Когда о чем-нибудь говорят, что оно не заслуживает никакого разбора, то, будьте уверены, либо это несусветная чушь и в таком случае об этом не стоит и говорить, либо это нечто великое, сам ключ к проблеме. И в данном случае дело обстоит именно так. Ведь сам~то он, этот несчастный португальский еврей, сосланный в Голландию, без тени сомнения, без малейшей толики спасительной неуверенности убеждает себя в том, что душа его не бессмертна, предпочитает быть без души, dumens, безумным, или иррациональным, или идиотом, предпочитает вовсе не родиться на свет; а в его сочинении нет ничего, абсолютно ничего, нелепого. Был ли он счастлив, этот бедный еврей, интеллектуалист, создатель дефиниций интеллектуальной любви и счастья? Ведь проблема-то заключается именно в этом, и ни в чем другом. «На что тебе определение раскаяния, ежели ты его не чувствуешь?» - говорит Кемпис{130}. И на что тебе браться за определение счастья, если это определение никому не поможет стать счастливым?

Здесь будет как нельзя более кстати поразительный рассказ Дидро{131} о евнухе, который для того, чтобы научиться, как лучше выбирать наложниц для гарема своего господина, султана, решил послушать лекции некоего марсельца по эстетике. После первой лекции, физиологической, грубо и плотски физиологической, огорченный евнух воскликнул: «Видно, никогда мне не постичь эстетики! ". Так оно и есть. Ни евнухам никогда не постичь эстетики применительно к выбору красивых женщин, ни чистым рационалистам никогда не постичь этики и не определить счастье, ибо счастье это нечто такое, что переживают и чувствуют, а не то, что рационально доказывают и определяют.

А вот перед нами другой рационалист, уже не смиренный и печальный, как Спиноза, а мятежный и лицемерно прикидывающийся весёлым, будучи не менее отчаявшимся, чем Спиноза; вот вам Ницше, который математически (!!!) вывел эту жалкую пародию на бессмертие души - так называемое вечное возвращение, которое является самой грандиозной трагикомедией, или комитрагедией. Поскольку число атомов, или неизменных первоэлементов, конечно, то в вечной вселенной должна время от времени повторяться та же, что и теперь, их комбинация, и, стало быть, вечное число раз должно повторяться то, что происходит теперь. Конечно, это очевидно, что я снова проживу ту самую жизнь, которую я переживаю теперь, и уже прожил бесчисленное количество раз, потому что есть вечность, уходящая в прошлое, a parte ante, равно как и вечность, уходящая в будущee, a parte post {132}. Но здесь имеется одна досадная деталь, состоящая в том, что я не помню себя ни в одном из моих предшествующих существований, равно как и невозможно, чтобы я вспомнил о них, ибо две вещи, абсолютно и полностью идентичные, являются не чем иным, как одной-единственной вещью. Вместо предположения о том, что мы живем в конечной вселенной, состоящей из конечного числа первоэлементов, ее неизменных компонентов, можно предположить, что мы живем в бесконечной вселенной, не имеющей предела в пространстве - конкретная бесконечность которого является не менее непостижимой, чем конкретная вечность во времени, - и тогда получится, что эта наша галактическая система, система Млечного Пути, повторяется бесконечное число раз в бесконечности пространства, и что я живу бесконечное число жизней, и все они в точности идентичны. Шутка, как видите, но не менее смешная, то есть не менее трагическая, чем шутка Ницше, шутка льва, который смеётся. Отчего же смеётся лев? Я думаю, от ярости, ибо его не может утешить то, что он уже был тем же самым львом прежде и будет им впредь.

→ ЗАПИСИ:
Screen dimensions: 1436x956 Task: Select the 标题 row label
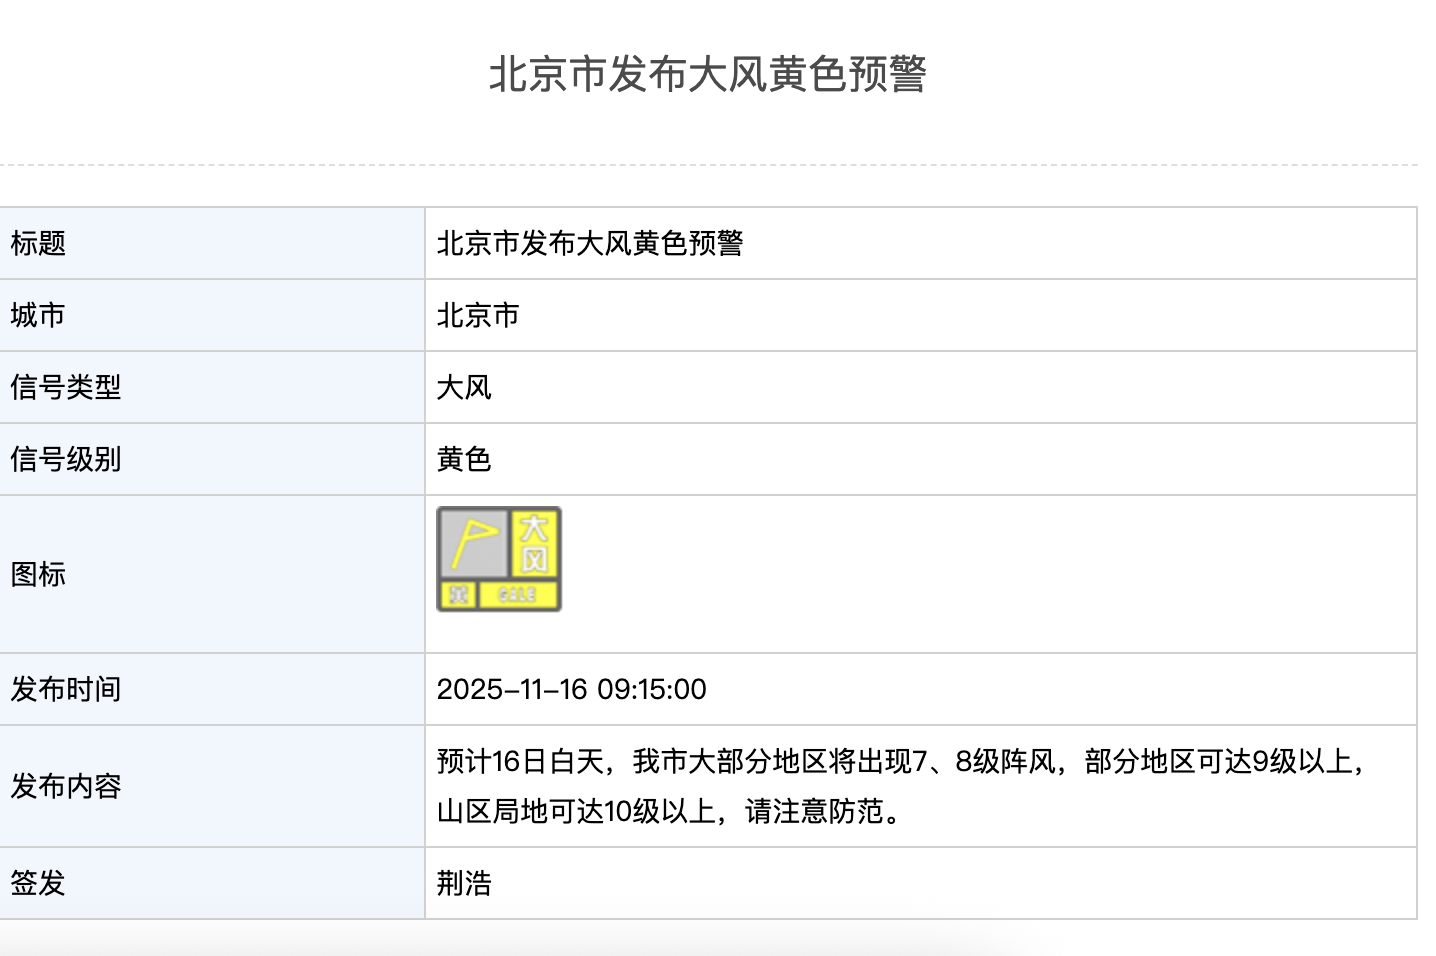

...

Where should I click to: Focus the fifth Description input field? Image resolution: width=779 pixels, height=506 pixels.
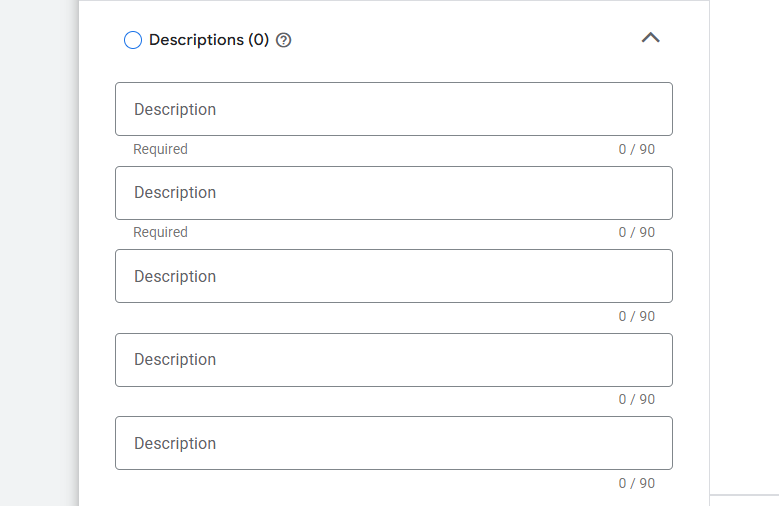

→ ЗАДАНИЕ:
Перепишите часть исходного текста от слов «Здесь будет как» до слов «доказывают и определяют.» включительно. Вместо «султана» поставьте «шаха».

→ РЕЗУЛЬТАТ ВЫПОЛНЕНИЯ:
Здесь будет как нельзя более кстати поразительный рассказ Дидро{131} о евнухе, который для того, чтобы научиться, как лучше выбирать наложниц для гарема своего господина, шаха, решил послушать лекции некоего марсельца по эстетике. После первой лекции, физиологической, грубо и плотски физиологической, огорченный евнух воскликнул: «Видно, никогда мне не постичь эстетики! ". Так оно и есть. Ни евнухам никогда не постичь эстетики применительно к выбору красивых женщин, ни чистым рационалистам никогда не постичь этики и не определить счастье, ибо счастье это нечто такое, что переживают и чувствуют, а не то, что рационально доказывают и определяют.